もっともこの場合の「コーヒー」がどんな種類であるのかも、
考慮に入れておくべきでしょうが。
コーヒーにも大きく分けて、二種類があると思います。
エスプレッソをはじめとする西洋風のコーヒーと、
昔ながらのドリップで落とす式の「珈琲」と。
私は食後には“コーヒー”を飲みますし、
昼間の楽しみとしては「珈琲」が好きです。
要するにコーヒーならなんでも飲みます。
が、これからの話は主として「珈琲」を想定しての話です。
コーヒーをどこで飲むか。
人さまの家でごちそうになる、あるいは喫茶店で飲む。
いずれにしてもコーヒーが目の前に置かれたなら、
すぐに飲むことにしています。
一般に紅茶とコーヒーを較べれば、
コーヒーのほうが温度が低い。

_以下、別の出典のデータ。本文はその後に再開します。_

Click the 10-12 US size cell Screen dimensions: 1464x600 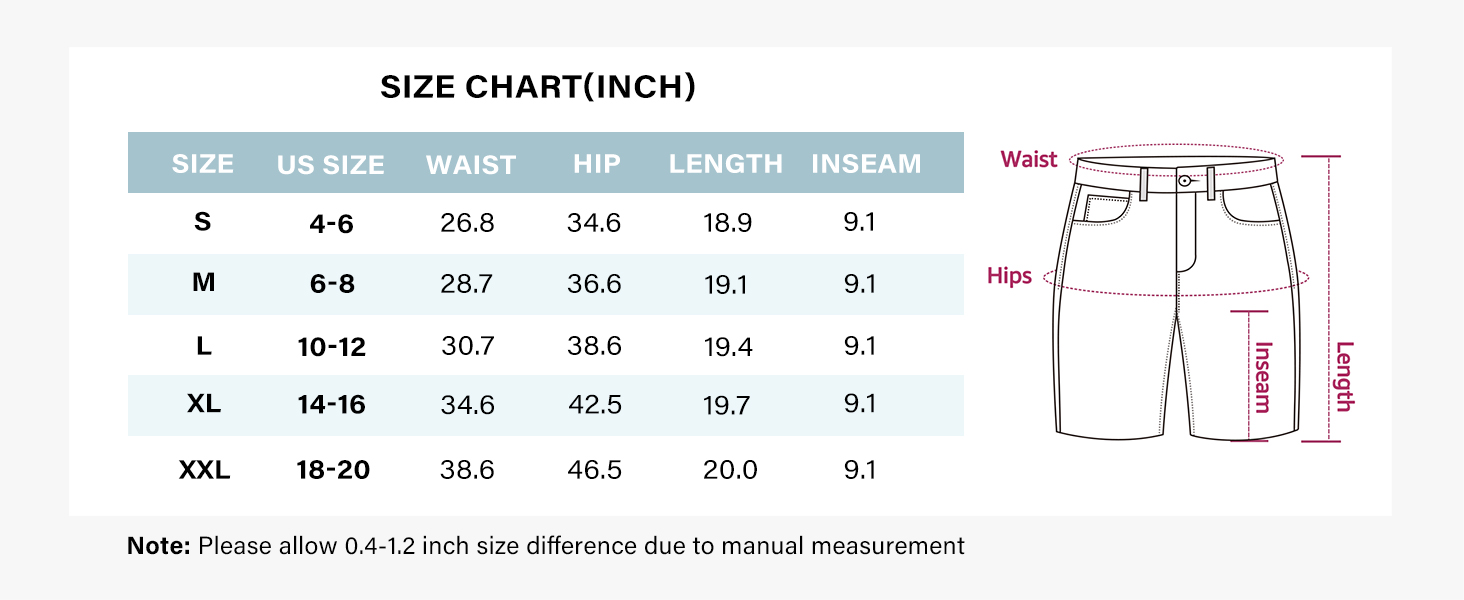[330, 348]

すぐに飲める。
ほんとうは猫舌なので、口を焼きそうになることもある。
それでも一応口をつけて、飲んだふりをする。
これはせっかくおいしく淹れてくれた人に対する
礼儀だと思うからです。
話に夢中になって、しばらく経ってから、飲む。
これでは「温度が低い」などと文句をつける資格はありません。
コーヒーが来たら、すぐに右手でカップを持って、口に近づける。
これが美しいしぐさです。
最初のひと口は砂糖もミルクも入れない。
ブラック・コーヒーを味わってから、次に砂糖を加える。
でも、かきまぜたりはしない。
何度か飲んでいるうちに、ゆらゆらとコーヒーは揺れて、
自然に砂糖がとけはじめる。
だんだん、旨味が変化し、おいしくなってくる。
残り1/4位になったところで、ミルクを加え、
もうほとんどデザート状態になったのを口に入れて、締めくくる。
―こんなコーヒーの飲み方は邪道かも知れませんが、
私は好きなのです。
つまりコーヒー1杯飲むにも
スタイルと美しさがある、と言いたいのです。
少なくとも自分のスタイルを持とうではありませんか。